How effective it is semaglutide?
Dr. Korner says that in a 68-week study of nearly 2,000 participants with a BMI of 27 or more, the semaglutide group lost an average of 15 percent, compared to just 2.4 percent in the placebo group. Both groups involved in clinical trials included diet and exercise in their treatment.
What is compound semaglutide?
The brand name of semaglutide is Ozempic and Wego’s, but some practitioners now offer compounded semaglutide that is dispensed in their own office. This can significantly reduce the cost of drugs, with some doctors charging $400 versus the over $1,000 monthly cost of a brand-name drug. “When we write a prescription, you can have the pharmacy mix up a formula based on what the doctor prescribed, and then they’ll give it to you specifically,” explains Dr. Chioma. “You want to make sure that if you’re getting compounded drugs, especially drugs that are supposed to be sterile, that they’re coming from a pharmacy that’s regulated by the FDA and that they’re meeting all the standards for safety and the products that they’re making. they are sterile.”

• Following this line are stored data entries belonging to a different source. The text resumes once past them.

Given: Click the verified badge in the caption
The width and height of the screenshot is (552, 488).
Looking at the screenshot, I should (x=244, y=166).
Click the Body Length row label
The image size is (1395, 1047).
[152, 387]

Are the side effects really that bad?
It’s important to remember that every drug has side effects, says Dr. Chioma, who runs a weight management program at LC Medical Spa in New York. “The most common side effects of semaglutide or any drugs in the same GLP-1 category are nausea, diarrhea, constipation, and upset stomach.” Some people may also experience vomiting, belching or gas – so many gastrointestinal side effects, but everyone reports different experiences. Some may have one or two side effects for a few days, some may not experience them at all. It really varies, but for many patients it’s an easy trade-off for the movement they’re able to see on the scale.”